**Texte:**
■ ■ ■ ■ ■

Plusieurs de mes notes ont déjà été consacrées à un examen critique des thèses concernant l'art défendues dans son livre Le siècle (2005) par Alain Badiou. Avant de poursuivre cet examen je voudrais introduire une parenthèse sur ses références à l'antiquité grecque. Elles peuvent paraître périphériques par rapport au centre de son propos mais elles nous en apprennent long sur l'érudition, pas toujours de bon aloi, qui étaye les tours de Babel théoriques au moyen desquelles il prétend escalader le ciel.

Le chapitre 8 du livre cité s'intitule "Anabase". Le mot est poétique et il est emprunté à des poètes mais comme toujours chez Badiou la poésie est étudiée pour sa signification philosophique. Malheureusement il ne s'en tient pas là et nous propose en préambule de longues considérations de philologie helléniste qui seraient passionnantes si elles ne s'appuyaient sur un grossier contresens. Qu'on en juge.

Anabase désigne traditionnellement un récit historique de Xénophon, plus précisément sa première partie qui raconte l'expédition lancée par Cyrus le jeune pour s'emparer du trône de Perse Elle se termine par la bataille de Cunaxa près de Babylone où le prétendant fut tué. Commence alors la seconde partie qui nous fait suivre la "retraite" (selon la traduction française) des soldats grecs recrutés par le prince rebel. Anabasis veut dire montée et aussi marche à l'intérieur d'un pays en s'éloignant des côtes (Anodos en est un synonyme). C'est pourquoi la première partie du livre de Xénophon porte le titre Kyrou anabasis.

■ ■ ■ ■ ■

Entrées du jeu de données:
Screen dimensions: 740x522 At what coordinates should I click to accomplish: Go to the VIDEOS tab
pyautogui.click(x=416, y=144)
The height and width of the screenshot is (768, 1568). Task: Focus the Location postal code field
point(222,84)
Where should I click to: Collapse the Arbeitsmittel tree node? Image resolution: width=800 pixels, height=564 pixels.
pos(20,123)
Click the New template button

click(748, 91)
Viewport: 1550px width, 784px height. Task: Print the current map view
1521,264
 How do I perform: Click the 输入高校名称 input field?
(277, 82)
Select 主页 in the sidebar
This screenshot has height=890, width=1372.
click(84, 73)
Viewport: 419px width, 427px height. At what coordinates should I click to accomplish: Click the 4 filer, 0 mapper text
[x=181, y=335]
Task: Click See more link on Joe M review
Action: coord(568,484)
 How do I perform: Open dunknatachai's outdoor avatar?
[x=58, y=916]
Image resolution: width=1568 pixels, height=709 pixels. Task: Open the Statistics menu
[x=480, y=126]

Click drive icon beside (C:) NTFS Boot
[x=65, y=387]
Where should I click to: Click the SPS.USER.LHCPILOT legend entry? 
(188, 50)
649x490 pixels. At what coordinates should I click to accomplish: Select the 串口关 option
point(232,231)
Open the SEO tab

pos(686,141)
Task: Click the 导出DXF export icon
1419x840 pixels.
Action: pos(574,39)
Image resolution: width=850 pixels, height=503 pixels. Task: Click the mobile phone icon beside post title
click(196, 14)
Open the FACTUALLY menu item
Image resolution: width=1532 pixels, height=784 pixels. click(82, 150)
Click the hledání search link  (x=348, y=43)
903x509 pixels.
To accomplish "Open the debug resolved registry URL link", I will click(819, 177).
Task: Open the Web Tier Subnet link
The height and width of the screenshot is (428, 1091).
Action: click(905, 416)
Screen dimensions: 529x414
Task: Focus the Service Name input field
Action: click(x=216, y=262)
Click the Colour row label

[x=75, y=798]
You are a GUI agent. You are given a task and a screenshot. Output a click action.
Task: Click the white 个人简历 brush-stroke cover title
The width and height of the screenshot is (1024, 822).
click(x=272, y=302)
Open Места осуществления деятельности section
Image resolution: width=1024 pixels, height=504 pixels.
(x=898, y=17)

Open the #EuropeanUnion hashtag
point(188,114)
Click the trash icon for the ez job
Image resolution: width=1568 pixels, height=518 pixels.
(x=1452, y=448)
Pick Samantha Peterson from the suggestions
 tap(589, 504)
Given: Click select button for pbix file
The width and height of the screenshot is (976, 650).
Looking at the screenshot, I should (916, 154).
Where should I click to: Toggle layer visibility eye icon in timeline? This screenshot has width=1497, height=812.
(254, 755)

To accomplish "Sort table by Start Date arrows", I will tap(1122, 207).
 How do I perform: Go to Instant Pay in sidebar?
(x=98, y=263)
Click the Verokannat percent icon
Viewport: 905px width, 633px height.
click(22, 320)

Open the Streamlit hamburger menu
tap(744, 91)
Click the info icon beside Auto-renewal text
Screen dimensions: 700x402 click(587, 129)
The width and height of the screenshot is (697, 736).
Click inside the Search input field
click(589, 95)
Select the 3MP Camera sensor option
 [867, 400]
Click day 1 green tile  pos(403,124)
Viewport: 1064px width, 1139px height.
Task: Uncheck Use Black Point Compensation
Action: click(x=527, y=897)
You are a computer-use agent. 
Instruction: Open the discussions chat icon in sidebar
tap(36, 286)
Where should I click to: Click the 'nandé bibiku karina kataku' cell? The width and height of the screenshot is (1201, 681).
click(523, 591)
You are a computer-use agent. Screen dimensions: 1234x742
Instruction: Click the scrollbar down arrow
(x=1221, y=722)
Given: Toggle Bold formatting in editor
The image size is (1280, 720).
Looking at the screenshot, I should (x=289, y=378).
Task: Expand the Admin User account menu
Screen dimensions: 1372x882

■ ■ ■ ■ ■

**Exercices:**
a - Repérez chaque ligne des entrées qui contient le mot "agent", puis recopiez ces lignes.
b - Prolongez le texte sur l'Anabase chez Badiou en reprenant juste après sa dernière phrase.

**Réponses attendues:**
a -
You are a GUI agent. You are given a task and a screenshot. Output a click action.
You are a computer-use agent. 
You are a computer-use agent. Screen dimensions: 1234x742

b -
Ces explications étaient nécessaires pour mesurer l'énormité du contresens. Selon Badiou ""Anabase" va nommer le mouvement [des Grecs] vers "chez eux" (p 120). A la page suivante il nous dit que le verbe "anabanein ("anabaser" en somme) veut dire [...] "revenir"". Page 136 il cite les mots de Celan : "montée et retour" et précise qu'ils sont une "traduction tout à fait exacte du verbe anabanein". Les significations sont ainsi inversées. Chez Xénophon le chemin aller se dit "anabasis" et le chemin retour cathodos son antonyme. Cela donne Kathodos ton myrion (La retraite, ou le retour, des dix mille).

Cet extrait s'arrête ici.